Trial registration: ClinicalTrials.gov NCT01775072.

Keywords: MGA-NUT1; NUT carcinoma; NUTM1-rearranged tumor; spindle cell carcinoma; synovial sarcoma.

Figure 1.

(A) Whole-genome analysis identifies a novel MGA–NUTM1 fusion in Case 1. (I) Circos plot summarizing the whole-genome sequencing (WGS) data. The two innermost tracks depict the integer copy-number changes for the major (brown) and minor (dark pink) allele. The outermost track shows the intermutation distance for substitutions each plotted according to the type of nucleotide change. The middle track shows the genomic positions of the small insertions (green) and deletions (red) along the genome. Rearrangements are plotted as arcs inside the Circos plot. Genes affected by potential oncogenic changes are annotated. (II) Mutation signature analysis of the substitutions using Mutational Patterns. Only the signatures with the 10 highest exposures are shown. (III) Summary of the indel data also showing the contribution of repeat- or microhomology-mediated mechanisms among deletions. (IV) Summary of rearrangement data. (V) Statistical analysis of the corrected variant allele frequency of substitution by Bayesian Dirichlet process–based clustering. Empiric histogram of substitutions is shown in gray together with the density from clustering in pale green and the fitted distribution in dark pink. Potential oncogenic alterations are annotated. (B) Integrated copy-number/rearrangement plots showing the WGS-based absolute copy number (y-axis) across the indicated genomic region (x-axis).
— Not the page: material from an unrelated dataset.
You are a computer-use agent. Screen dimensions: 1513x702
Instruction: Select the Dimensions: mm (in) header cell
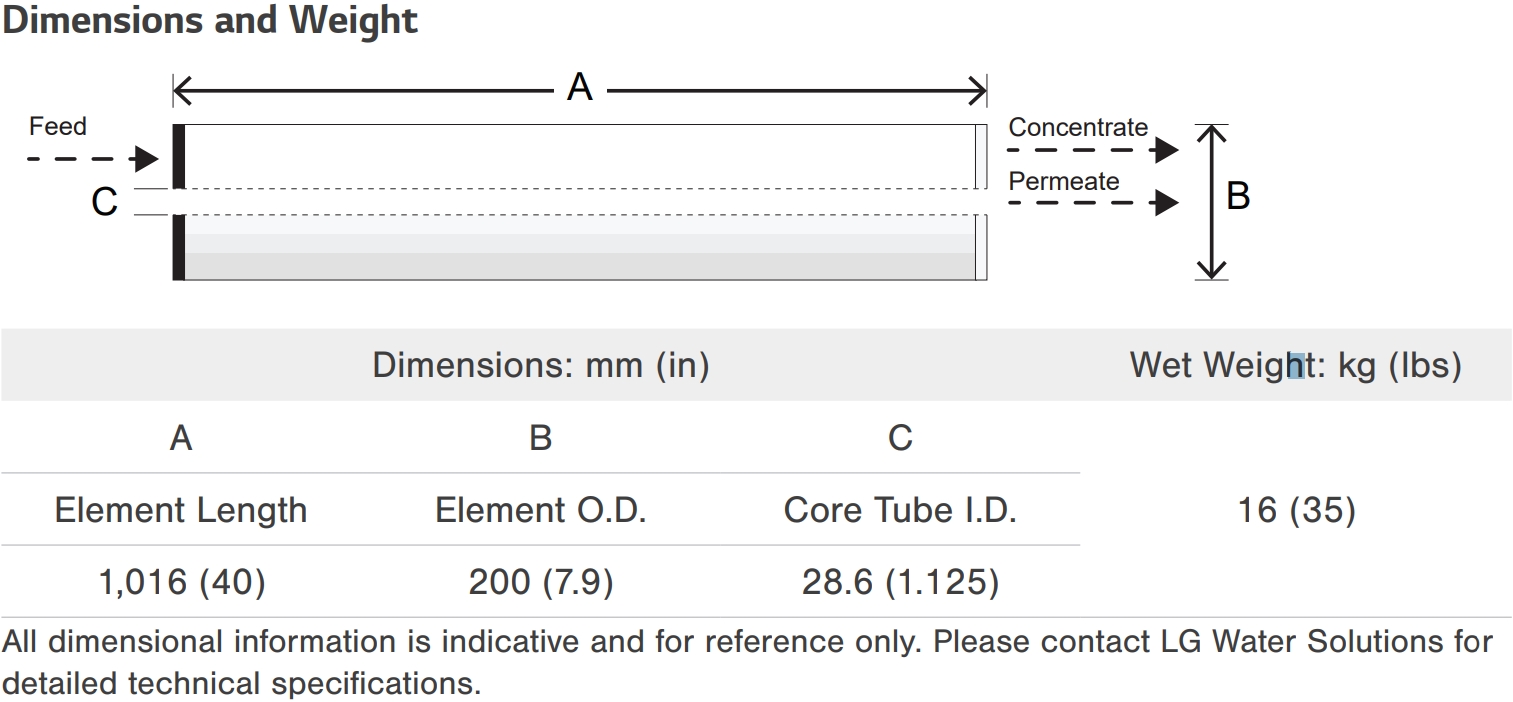[540, 365]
Rearrangements are depicted as lines perpendicular to the x-axis.

Figure 2.

(A) Whole-genome analysis identifies a novel MGA–NUTM1 fusion in Case 2. (I) Circos plot summarizing the whole-genome sequencing (WGS) data. (II) Mutation signature analysis of the substitutions using Mutational Patterns. (III) Summary of the indel data also showing the contribution of repeat- or microhomology-mediated mechanisms among deletions. (IV) Summary of rearrangement data. (V) Statistical analysis of the corrected variant allele frequency of substitution by Bayesian Dirichlet process–based clustering. For details, see legend to Figure 1. (B) Integrated copy-number/rearrangement plots showing the WGS-based absolute copy number (y-axis) across the indicated genomic region (x-axis). Rearrangements are depicted as lines perpendicular to the x-axis.

Figure 3.

(A) Case 1: Fluorescence in situ hybridization assay showing evidence of complex NUTM1 rearrangements. The arrow indicates examples of abnormal doublet signals of the 3′ NUTM1 locus (orange). (B) RNA-sequencing reads spanning the junction between MGA exon 22 and NUTM1 exon 3. (C) RNA-seq coverage of MGA and NUTM1 exons. (D) Schematic representation of MGA and NUTM1 protein domains and resulting MGA–NUTM1 fusion protein structure. (E) H&E staining of both cases showed a monomorphic spindle cell morphology arranged in fascicles with an associated collagenous stroma. Case 1 showed dense hyalinized material, the so-called “amianthoid fibers,” resembling osteoid matrix deposition. Immunohistochemically Case 1 showed strong, diffuse nuclear reactivity for NUTM1, whereas Case 2 showed a multifocal weak staining pattern. Scale bars, 500 µM.